Taiwan Semiconductor Manufacturing Company (TSMC) expects to post consolidated revenues of between US$7.55 billion and US$7.65 billion in the second quarter of 2019, up 6.4-7.8% sequentially but down 2.6-3.9% on year. Gross margin and operating margin will also rebound to 43-45% and 31-33%, respectively.
"While the economic factor and mobile product seasonality are still lingering as we move into second quarter, we believe we may have passed the bottom of the cycle of our business as we are seeing demand stabilizing," said company CFO Lora Ho.
"In the first quarter, our business was impacted by the overall global economic condition which dampened the end market demand; customer inventory management to digest excess inventory in the semiconductor supply chain; and high-end mobile product seasonality," Ho continued. "Meanwhile, the net effect from the photoresist defect material incident also impacted our first quarter revenue by about 3.5%."
TSMC announced net profits fell 38.6% sequentially and 31.6% on year to NT$61.39 billion (US$1.99 billion) in the first quarter of 2019. EPS for the quarter came to NT$2.37.

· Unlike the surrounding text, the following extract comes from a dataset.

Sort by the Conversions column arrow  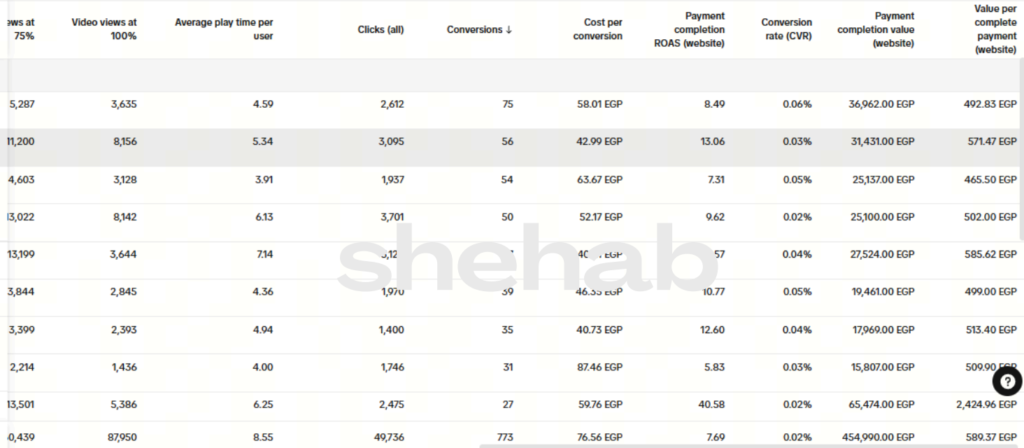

TSMC reported consolidated revenues of NT$218.7 billion for the first quarter, down 24.5% on quarter and 11.8% from the same period a year earlier. In US dollars, first-quarter 2019 revenues arrived at US$7.1 billion, which decreased 24.5% from the previous quarter and 16.1% year-over-year.
TSMC saw its gross margin slid to 41.3% from 47.7% in the prior quarter and 50.3% in the first quarter of 2018, while operating margin slipped 7.6pp sequentially and 9.6pp on year to 29.4%. Revenue and margin results all came within the foundry's guidance that was revised once due to the use of substandard photoresist chemicals that disrupted its 12/16nm chip production at Fab 14B earlier this year.
TSMC said previously that the incident would reduce its first-quarter 2019 revenues by about US$550 million, gross margin by 2.6pp, operating margin by 3.2pp, and EPS by NT$0.42. The foundry estimated previously revenues at between US$7.3 billion and US$7.4 billion, and gross margin and operating margin at 43-45% and 31-33%, respectively.
TSMC also disclosed that 7nm chip shipments accounted for 22% of total wafer revenues in the first quarter of 2019. Advanced technologies, defined as 16nm and more advanced technologies, accounted for 42% of total wafer revenues during the quarter.